"""

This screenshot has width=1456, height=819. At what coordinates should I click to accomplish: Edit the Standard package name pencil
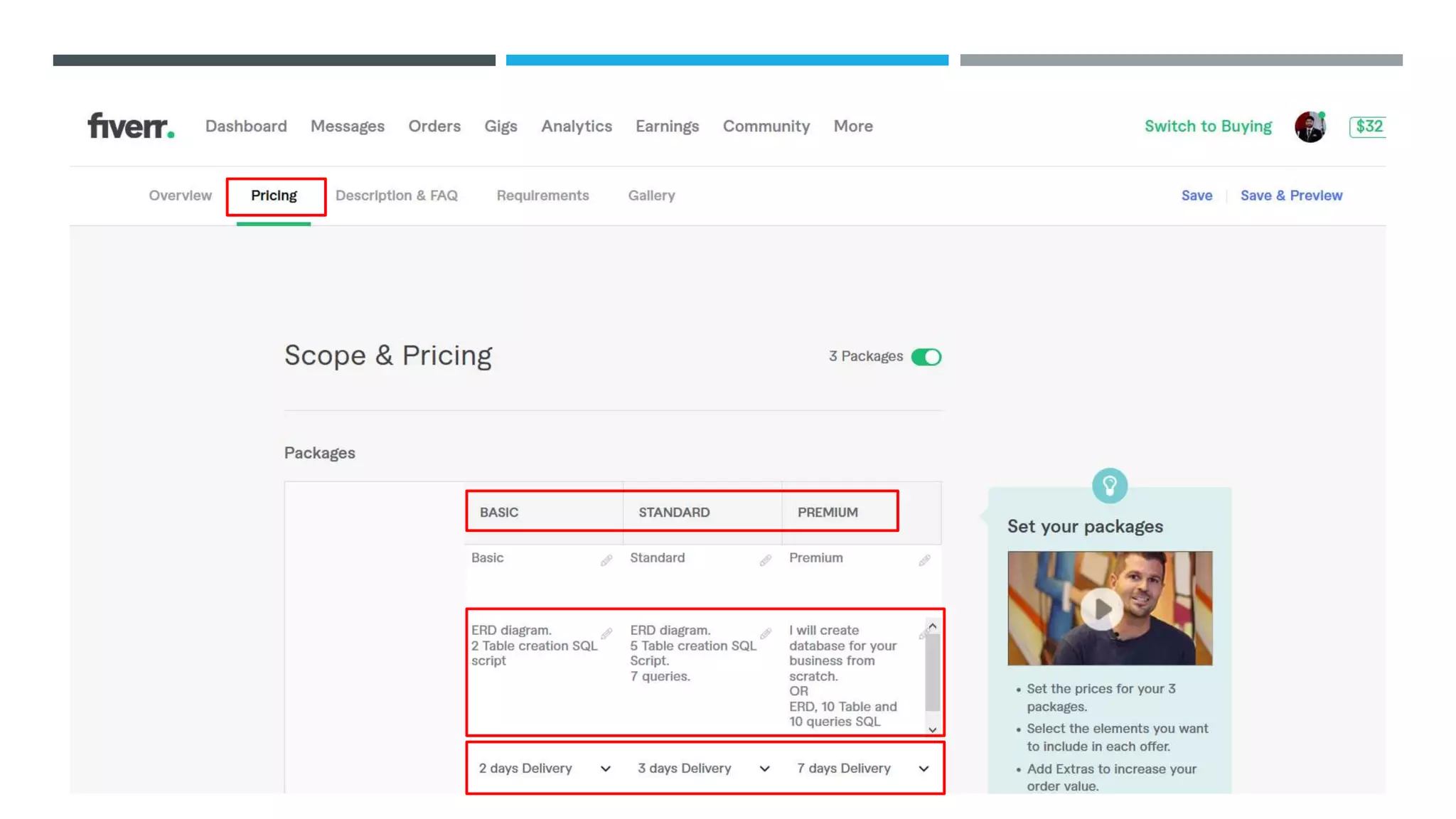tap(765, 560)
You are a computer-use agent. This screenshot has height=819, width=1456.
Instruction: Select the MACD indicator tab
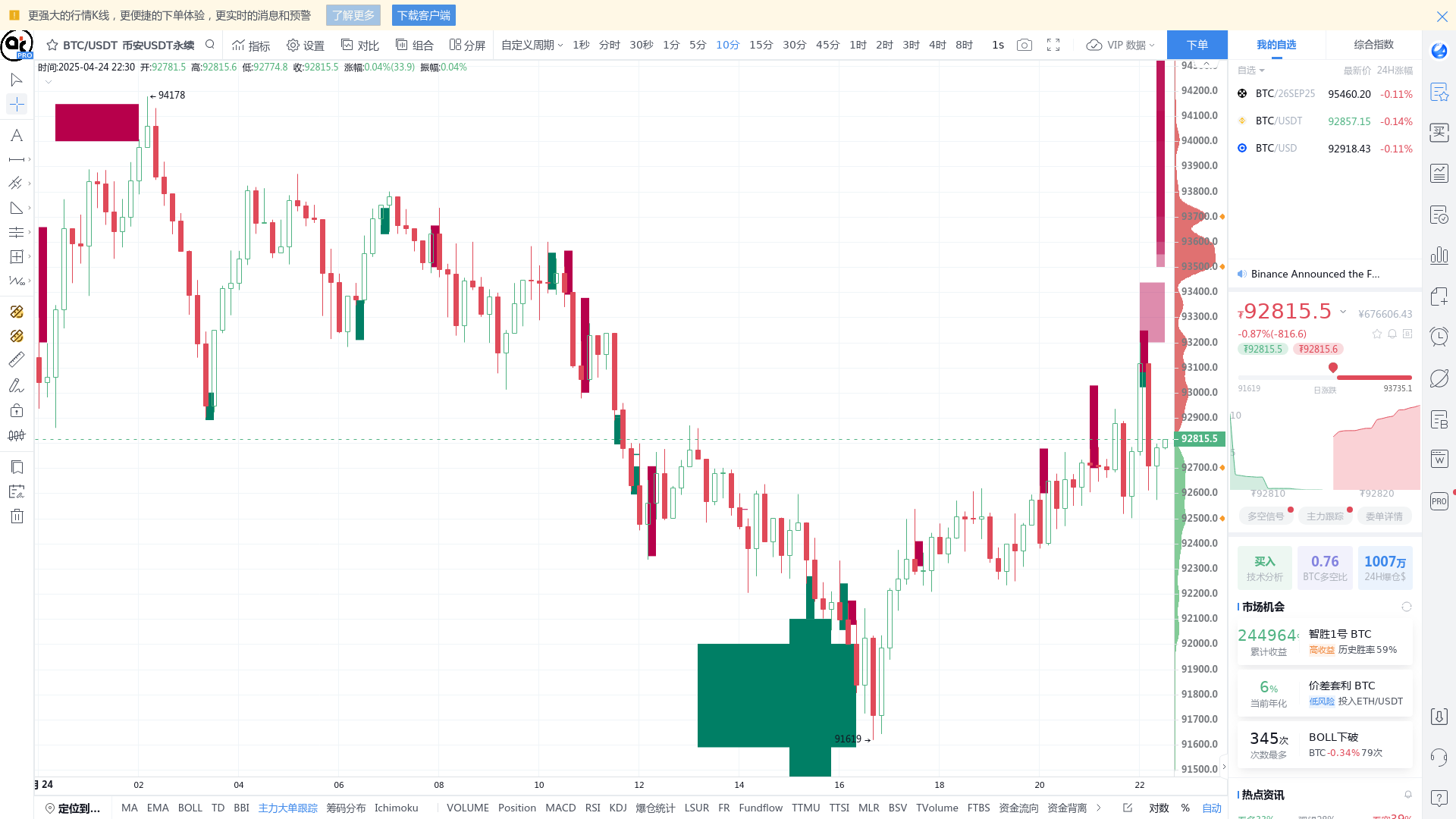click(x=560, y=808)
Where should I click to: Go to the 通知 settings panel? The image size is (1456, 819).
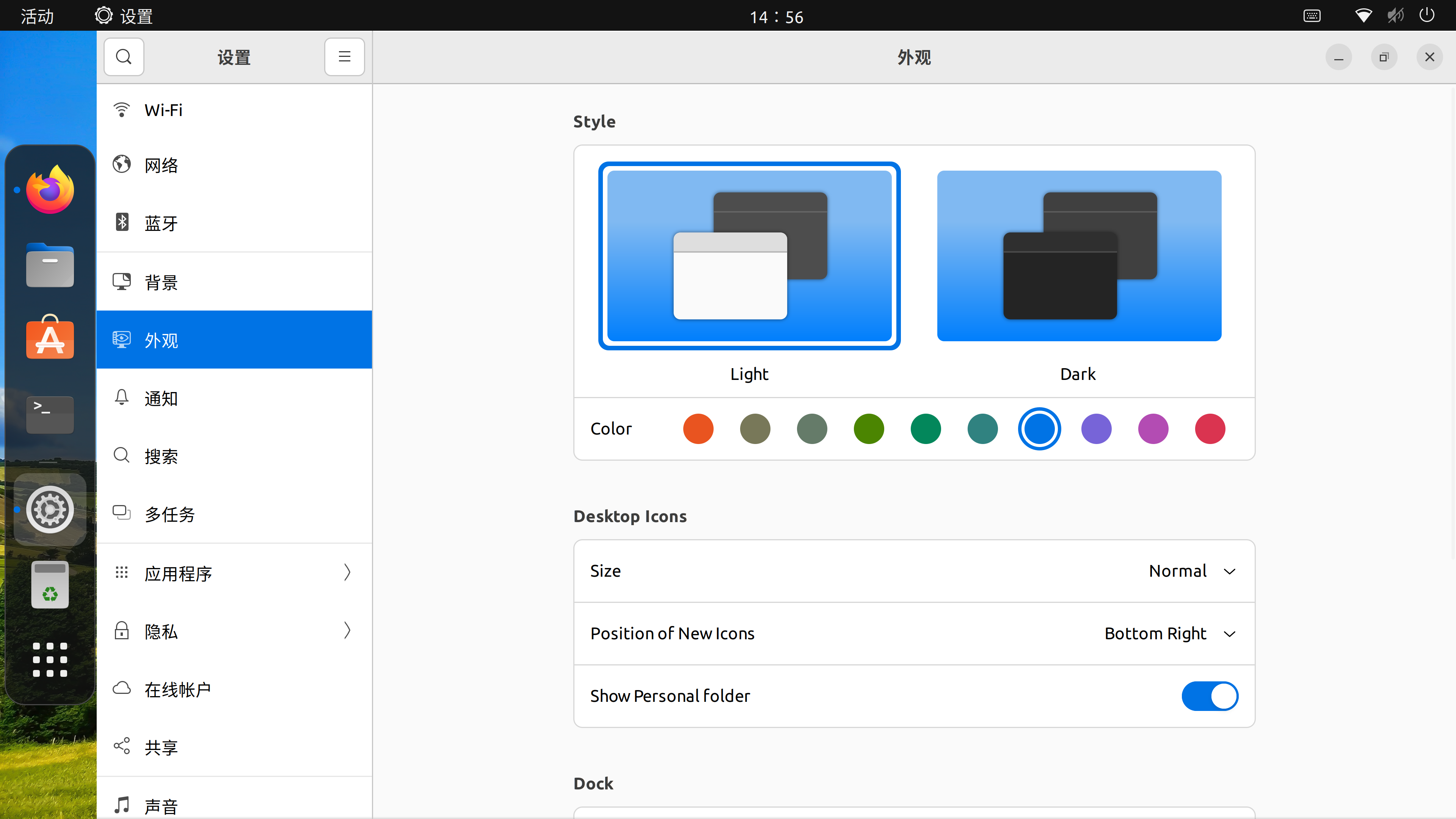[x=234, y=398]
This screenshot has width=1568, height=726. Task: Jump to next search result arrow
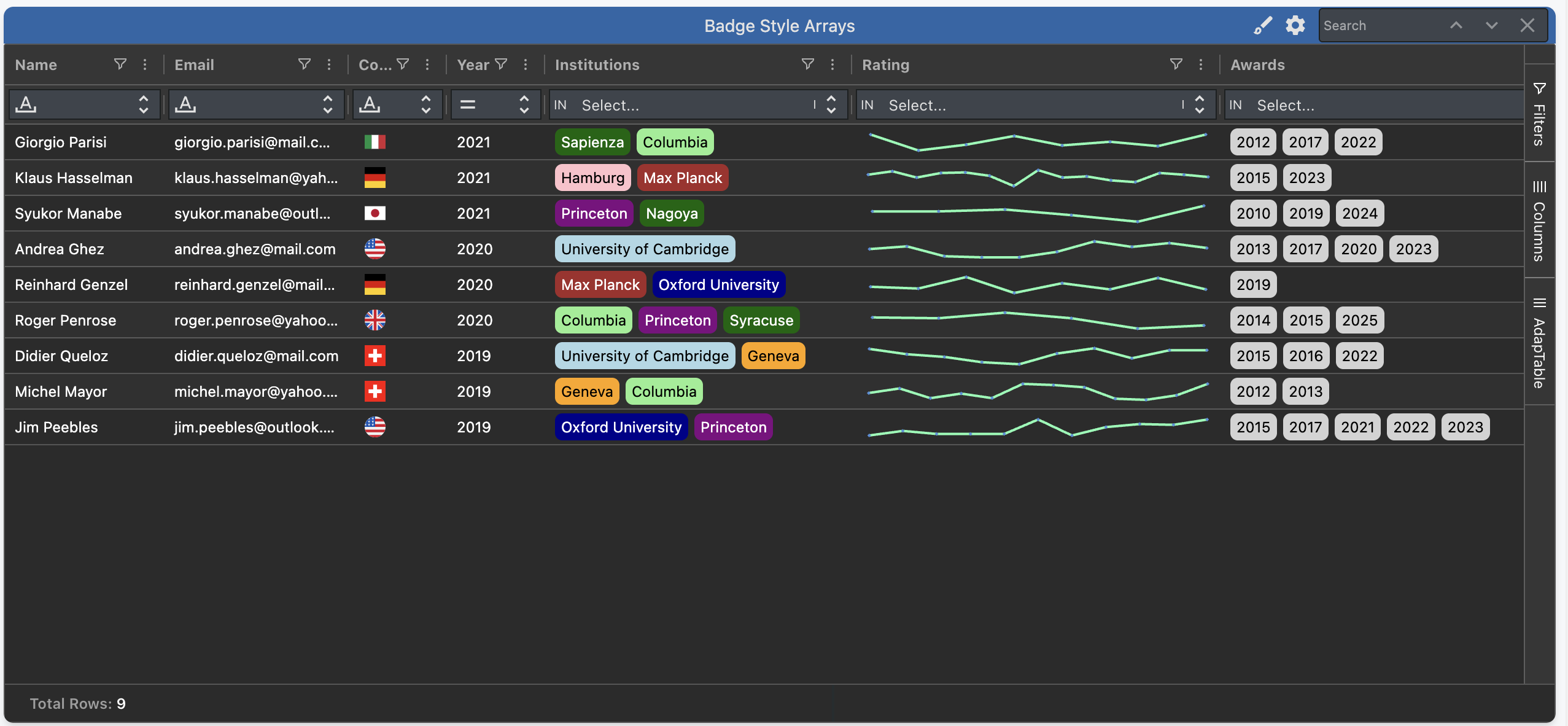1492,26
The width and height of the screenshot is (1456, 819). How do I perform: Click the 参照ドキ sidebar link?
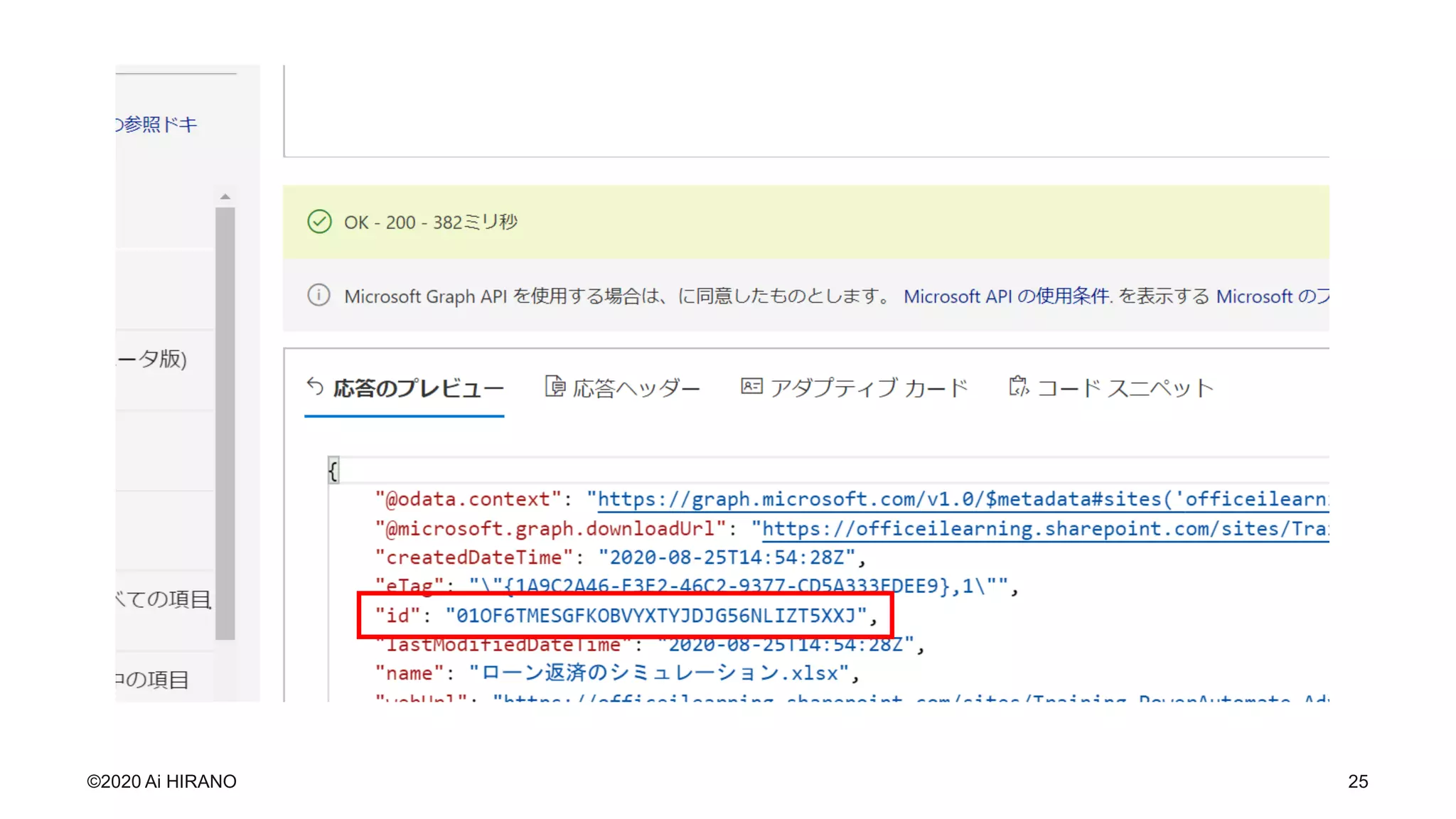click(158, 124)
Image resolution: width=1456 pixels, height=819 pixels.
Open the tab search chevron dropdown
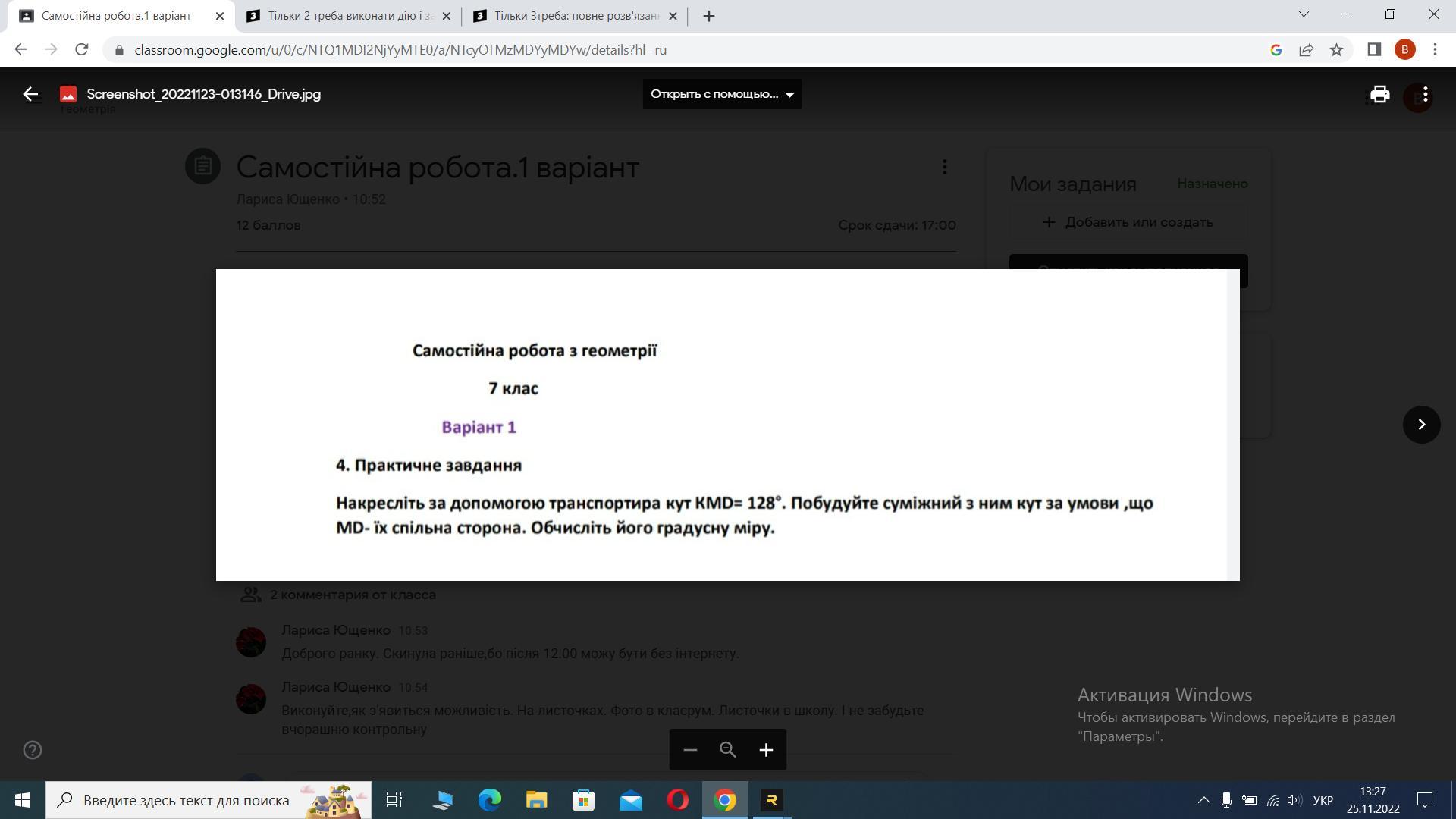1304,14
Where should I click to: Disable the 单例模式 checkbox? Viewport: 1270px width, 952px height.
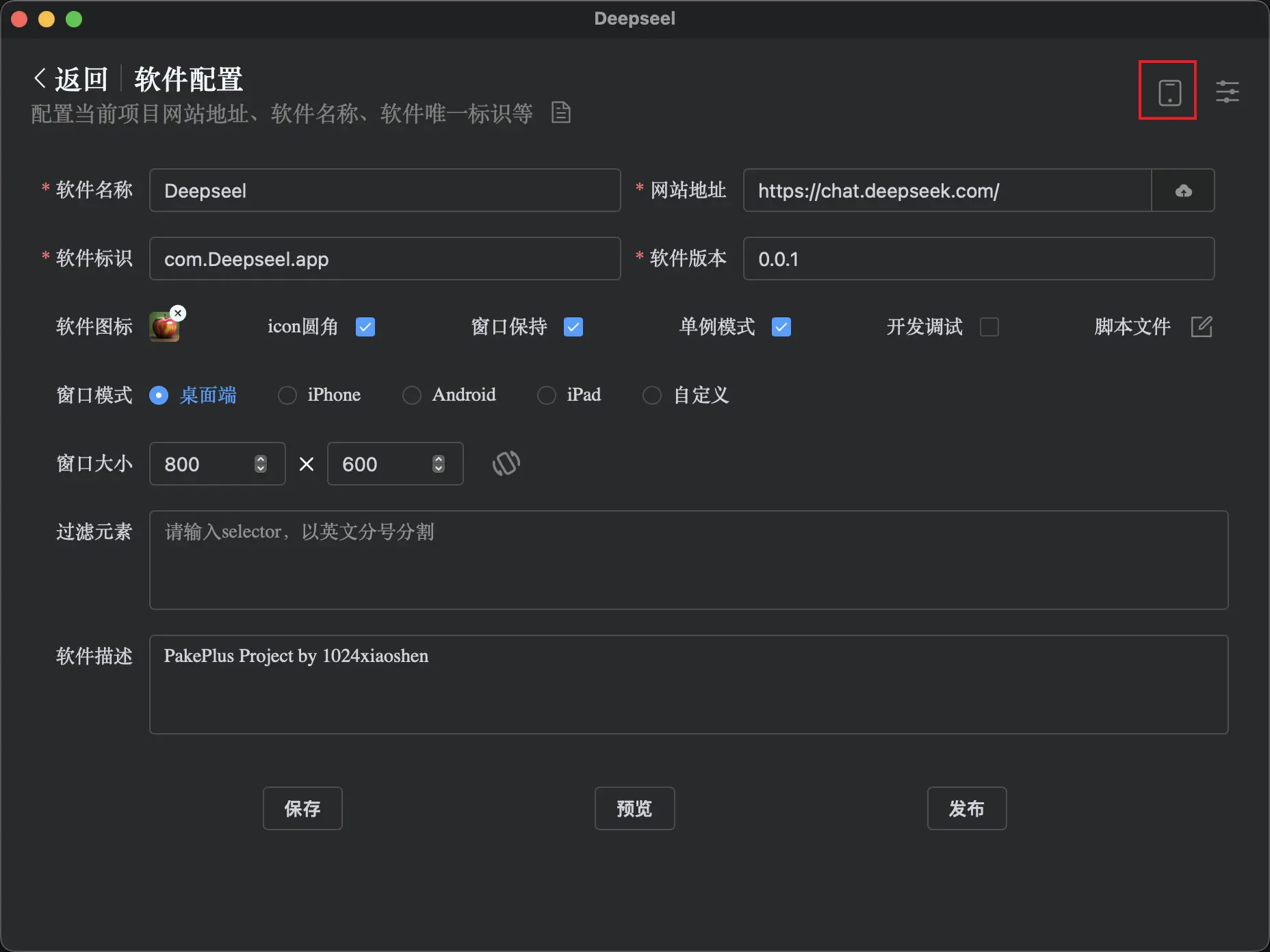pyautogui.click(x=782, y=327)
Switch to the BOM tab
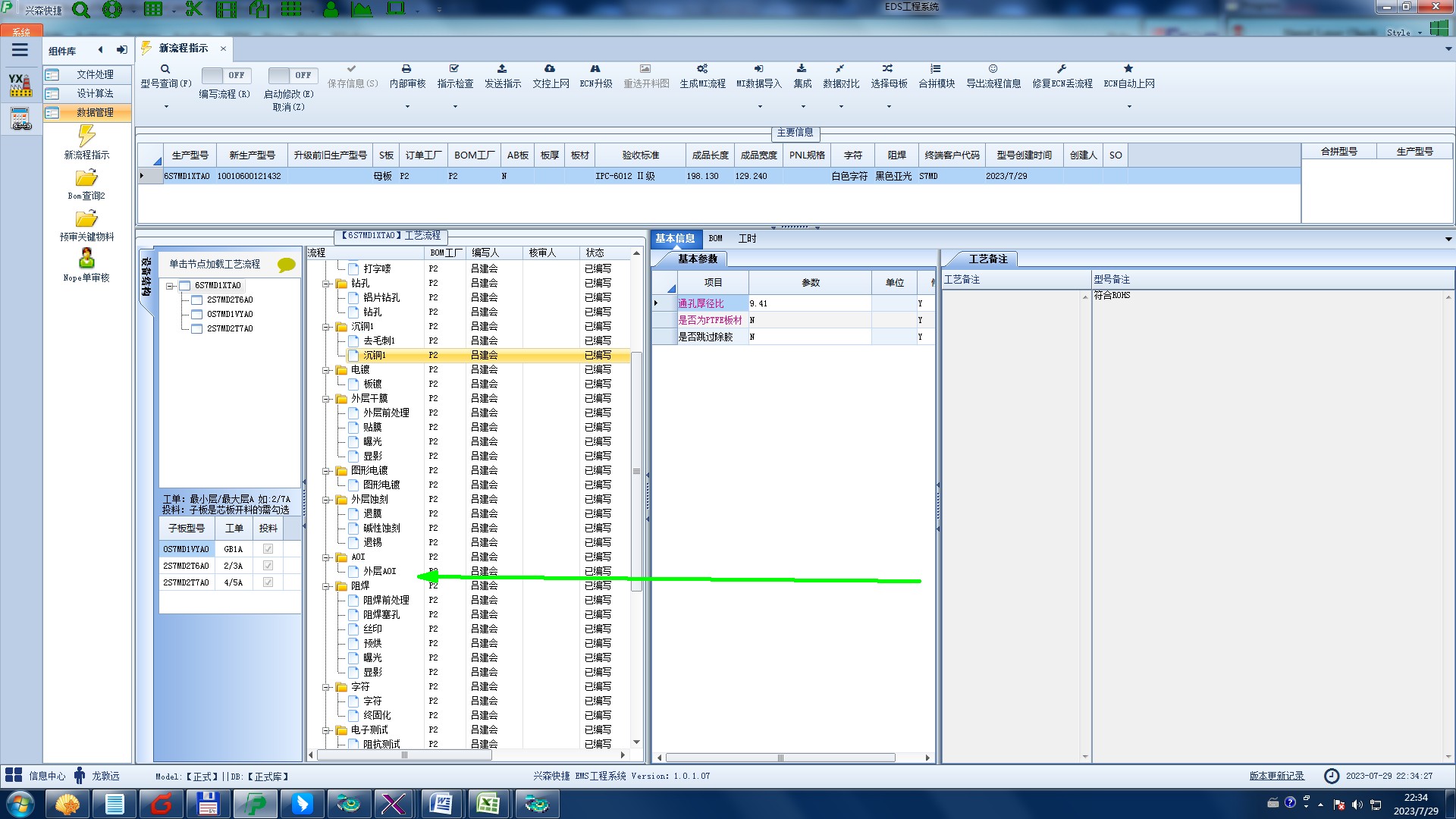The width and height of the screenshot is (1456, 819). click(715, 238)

"""

- What to produce -
What this calls for is a word-for-word copy of the listing above, pictures excluded.

- Answer space -
This screenshot has width=1456, height=819. At what coordinates should I click to accomplish: Edit the Standard package name pencil
tap(765, 560)
You are a computer-use agent. This screenshot has height=819, width=1456.
Instruction: Select the MACD indicator tab
click(x=560, y=808)
Where should I click to: Go to the 通知 settings panel? The image size is (1456, 819).
[x=234, y=398]
This screenshot has width=1568, height=726. Task: Jump to next search result arrow
1492,26
The width and height of the screenshot is (1456, 819). How do I perform: Click the 参照ドキ sidebar link?
click(158, 124)
Image resolution: width=1456 pixels, height=819 pixels.
Open the tab search chevron dropdown
1304,14
Where should I click to: Disable the 单例模式 checkbox? Viewport: 1270px width, 952px height.
pyautogui.click(x=782, y=327)
Switch to the BOM tab
The width and height of the screenshot is (1456, 819). click(715, 238)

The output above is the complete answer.